**Problem to solve**. Go through the material below and please tally the lines that hold the word "group"; the number alone is the answer.
◇ ◇ ◇ ◇ ◇
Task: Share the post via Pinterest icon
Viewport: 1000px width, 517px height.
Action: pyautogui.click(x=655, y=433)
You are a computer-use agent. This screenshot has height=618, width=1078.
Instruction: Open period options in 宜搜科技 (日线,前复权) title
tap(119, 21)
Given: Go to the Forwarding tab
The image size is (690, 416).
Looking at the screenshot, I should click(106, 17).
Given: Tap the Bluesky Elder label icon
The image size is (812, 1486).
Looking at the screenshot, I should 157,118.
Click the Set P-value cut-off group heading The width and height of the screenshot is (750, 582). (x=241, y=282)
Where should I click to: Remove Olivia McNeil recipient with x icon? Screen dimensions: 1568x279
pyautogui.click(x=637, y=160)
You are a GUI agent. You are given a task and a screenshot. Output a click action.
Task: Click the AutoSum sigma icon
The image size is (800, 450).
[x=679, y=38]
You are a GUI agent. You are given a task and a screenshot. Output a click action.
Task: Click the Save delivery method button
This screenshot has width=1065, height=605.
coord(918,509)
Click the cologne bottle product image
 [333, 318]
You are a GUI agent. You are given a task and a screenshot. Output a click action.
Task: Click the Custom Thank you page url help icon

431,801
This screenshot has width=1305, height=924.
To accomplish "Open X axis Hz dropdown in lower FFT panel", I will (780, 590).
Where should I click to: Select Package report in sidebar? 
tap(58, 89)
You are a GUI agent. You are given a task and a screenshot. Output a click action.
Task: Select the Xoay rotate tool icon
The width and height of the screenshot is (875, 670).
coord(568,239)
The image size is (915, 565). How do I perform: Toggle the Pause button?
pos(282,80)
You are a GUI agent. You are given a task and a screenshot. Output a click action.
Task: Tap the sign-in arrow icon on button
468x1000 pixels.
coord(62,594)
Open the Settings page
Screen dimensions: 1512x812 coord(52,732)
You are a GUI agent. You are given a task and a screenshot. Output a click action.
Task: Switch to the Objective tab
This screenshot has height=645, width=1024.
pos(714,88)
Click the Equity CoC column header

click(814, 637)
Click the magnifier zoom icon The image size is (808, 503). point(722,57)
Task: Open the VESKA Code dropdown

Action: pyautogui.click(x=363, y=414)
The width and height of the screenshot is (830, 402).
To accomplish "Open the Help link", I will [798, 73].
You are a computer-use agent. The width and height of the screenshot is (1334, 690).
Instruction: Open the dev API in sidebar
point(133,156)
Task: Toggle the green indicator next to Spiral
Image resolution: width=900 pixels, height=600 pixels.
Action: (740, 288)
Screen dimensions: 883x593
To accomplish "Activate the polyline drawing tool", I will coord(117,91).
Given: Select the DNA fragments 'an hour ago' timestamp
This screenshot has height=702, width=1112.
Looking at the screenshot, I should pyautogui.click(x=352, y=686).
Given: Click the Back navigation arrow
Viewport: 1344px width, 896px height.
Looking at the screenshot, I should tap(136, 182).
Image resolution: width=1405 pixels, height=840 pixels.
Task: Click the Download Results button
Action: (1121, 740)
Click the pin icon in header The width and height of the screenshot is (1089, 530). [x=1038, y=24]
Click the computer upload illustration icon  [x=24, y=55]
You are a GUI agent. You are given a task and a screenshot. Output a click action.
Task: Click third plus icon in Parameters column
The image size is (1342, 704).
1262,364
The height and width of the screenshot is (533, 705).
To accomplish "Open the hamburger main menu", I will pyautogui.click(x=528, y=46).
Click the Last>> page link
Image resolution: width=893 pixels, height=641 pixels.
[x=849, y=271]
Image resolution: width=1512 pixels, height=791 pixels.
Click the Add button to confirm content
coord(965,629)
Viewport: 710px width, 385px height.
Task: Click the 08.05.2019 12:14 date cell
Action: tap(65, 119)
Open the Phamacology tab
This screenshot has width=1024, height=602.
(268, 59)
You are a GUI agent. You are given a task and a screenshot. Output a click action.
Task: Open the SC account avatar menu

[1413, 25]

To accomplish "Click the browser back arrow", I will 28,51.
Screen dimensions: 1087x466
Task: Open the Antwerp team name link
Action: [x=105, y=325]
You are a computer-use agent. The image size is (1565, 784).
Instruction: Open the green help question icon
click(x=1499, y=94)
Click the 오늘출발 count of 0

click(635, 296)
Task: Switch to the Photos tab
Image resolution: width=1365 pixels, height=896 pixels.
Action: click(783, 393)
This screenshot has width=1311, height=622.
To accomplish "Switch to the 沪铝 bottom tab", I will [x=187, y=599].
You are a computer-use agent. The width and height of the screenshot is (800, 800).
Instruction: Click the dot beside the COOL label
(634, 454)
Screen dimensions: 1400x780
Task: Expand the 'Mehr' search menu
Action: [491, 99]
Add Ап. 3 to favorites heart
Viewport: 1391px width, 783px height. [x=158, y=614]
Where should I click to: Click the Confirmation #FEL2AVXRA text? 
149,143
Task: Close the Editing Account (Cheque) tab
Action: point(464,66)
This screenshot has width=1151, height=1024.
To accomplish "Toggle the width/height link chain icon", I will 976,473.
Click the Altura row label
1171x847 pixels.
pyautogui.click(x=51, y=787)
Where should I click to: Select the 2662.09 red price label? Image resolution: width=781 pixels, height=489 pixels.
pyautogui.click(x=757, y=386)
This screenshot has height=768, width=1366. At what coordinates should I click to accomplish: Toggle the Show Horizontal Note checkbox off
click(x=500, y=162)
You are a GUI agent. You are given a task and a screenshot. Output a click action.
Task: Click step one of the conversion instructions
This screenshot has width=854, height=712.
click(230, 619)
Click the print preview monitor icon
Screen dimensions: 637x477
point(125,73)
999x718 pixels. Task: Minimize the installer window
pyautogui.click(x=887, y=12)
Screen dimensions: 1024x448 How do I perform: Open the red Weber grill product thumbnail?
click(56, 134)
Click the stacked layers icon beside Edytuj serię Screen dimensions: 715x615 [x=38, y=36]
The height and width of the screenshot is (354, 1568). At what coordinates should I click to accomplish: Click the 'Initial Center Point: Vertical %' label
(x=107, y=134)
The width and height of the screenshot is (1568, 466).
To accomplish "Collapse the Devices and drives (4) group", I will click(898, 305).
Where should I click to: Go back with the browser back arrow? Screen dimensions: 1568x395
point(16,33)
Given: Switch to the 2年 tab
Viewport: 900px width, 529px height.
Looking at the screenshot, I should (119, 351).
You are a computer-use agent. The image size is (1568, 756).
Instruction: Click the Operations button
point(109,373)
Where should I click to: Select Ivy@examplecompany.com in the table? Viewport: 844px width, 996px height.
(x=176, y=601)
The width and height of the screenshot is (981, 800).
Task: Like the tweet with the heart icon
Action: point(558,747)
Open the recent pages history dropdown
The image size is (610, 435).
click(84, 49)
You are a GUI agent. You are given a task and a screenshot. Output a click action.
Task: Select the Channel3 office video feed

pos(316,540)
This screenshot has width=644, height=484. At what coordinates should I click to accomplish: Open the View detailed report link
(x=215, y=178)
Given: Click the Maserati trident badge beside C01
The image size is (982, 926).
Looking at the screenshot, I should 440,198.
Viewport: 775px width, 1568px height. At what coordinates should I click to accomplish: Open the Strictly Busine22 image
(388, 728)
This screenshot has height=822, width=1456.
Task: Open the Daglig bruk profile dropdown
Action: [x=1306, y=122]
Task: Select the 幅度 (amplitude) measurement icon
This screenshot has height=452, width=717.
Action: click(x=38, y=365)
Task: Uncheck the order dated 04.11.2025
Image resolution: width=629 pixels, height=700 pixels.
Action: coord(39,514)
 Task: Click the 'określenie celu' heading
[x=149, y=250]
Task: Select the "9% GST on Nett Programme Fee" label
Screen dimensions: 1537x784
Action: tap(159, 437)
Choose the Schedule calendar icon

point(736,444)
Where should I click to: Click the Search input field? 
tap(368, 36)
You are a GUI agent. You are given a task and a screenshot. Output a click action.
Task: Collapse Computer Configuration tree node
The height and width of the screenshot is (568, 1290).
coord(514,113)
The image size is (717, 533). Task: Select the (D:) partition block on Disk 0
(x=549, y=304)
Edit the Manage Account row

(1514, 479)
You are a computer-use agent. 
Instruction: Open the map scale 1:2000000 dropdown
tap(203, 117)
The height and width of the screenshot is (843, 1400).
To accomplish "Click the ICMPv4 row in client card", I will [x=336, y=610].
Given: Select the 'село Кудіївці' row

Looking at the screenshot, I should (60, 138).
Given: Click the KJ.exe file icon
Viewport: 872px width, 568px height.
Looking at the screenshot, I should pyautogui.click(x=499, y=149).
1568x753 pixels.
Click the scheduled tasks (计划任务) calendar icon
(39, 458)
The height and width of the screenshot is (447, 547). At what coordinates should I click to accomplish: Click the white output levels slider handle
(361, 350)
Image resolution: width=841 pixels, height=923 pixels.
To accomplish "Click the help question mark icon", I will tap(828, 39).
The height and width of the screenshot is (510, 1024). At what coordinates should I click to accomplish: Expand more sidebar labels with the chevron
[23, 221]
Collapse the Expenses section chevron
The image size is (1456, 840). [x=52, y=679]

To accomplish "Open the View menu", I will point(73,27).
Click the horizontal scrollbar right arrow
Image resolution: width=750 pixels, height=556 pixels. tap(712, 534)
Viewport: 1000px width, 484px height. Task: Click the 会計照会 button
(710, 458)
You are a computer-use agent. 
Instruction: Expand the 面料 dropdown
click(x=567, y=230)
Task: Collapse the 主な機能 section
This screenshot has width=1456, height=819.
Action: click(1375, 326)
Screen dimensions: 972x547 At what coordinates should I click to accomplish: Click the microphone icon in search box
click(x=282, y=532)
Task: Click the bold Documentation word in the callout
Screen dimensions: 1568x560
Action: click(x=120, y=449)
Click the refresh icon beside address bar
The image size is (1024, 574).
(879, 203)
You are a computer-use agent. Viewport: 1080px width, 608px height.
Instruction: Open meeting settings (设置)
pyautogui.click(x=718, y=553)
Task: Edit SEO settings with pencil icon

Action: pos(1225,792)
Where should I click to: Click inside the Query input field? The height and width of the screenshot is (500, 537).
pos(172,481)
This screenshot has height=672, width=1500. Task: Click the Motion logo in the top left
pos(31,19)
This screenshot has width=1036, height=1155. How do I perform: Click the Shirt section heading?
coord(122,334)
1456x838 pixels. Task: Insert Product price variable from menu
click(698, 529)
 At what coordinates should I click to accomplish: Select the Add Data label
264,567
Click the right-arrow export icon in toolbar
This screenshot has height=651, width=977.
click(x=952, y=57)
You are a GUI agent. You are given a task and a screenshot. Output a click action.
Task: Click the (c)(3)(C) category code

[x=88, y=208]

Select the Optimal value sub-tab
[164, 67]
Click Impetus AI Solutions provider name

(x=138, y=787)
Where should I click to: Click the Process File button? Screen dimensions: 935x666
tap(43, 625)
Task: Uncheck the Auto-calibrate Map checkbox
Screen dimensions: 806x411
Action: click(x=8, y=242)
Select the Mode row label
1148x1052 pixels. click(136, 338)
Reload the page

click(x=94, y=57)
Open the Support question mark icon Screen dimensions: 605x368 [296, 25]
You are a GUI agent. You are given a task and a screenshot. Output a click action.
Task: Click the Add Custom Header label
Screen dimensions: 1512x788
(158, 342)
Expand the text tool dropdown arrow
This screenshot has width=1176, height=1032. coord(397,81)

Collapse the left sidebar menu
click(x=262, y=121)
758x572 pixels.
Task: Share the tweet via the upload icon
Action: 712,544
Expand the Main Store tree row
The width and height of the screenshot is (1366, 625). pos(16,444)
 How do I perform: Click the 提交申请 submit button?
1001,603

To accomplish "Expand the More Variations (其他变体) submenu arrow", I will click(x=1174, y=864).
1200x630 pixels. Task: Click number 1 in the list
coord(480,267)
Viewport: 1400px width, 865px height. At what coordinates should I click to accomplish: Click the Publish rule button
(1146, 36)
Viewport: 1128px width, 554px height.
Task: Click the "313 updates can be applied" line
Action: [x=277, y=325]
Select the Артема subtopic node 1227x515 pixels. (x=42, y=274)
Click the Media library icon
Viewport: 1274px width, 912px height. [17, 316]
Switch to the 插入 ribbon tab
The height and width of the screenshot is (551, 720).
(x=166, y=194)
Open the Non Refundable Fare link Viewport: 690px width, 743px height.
◇ ◇ ◇ ◇ ◇
**Written response**. 2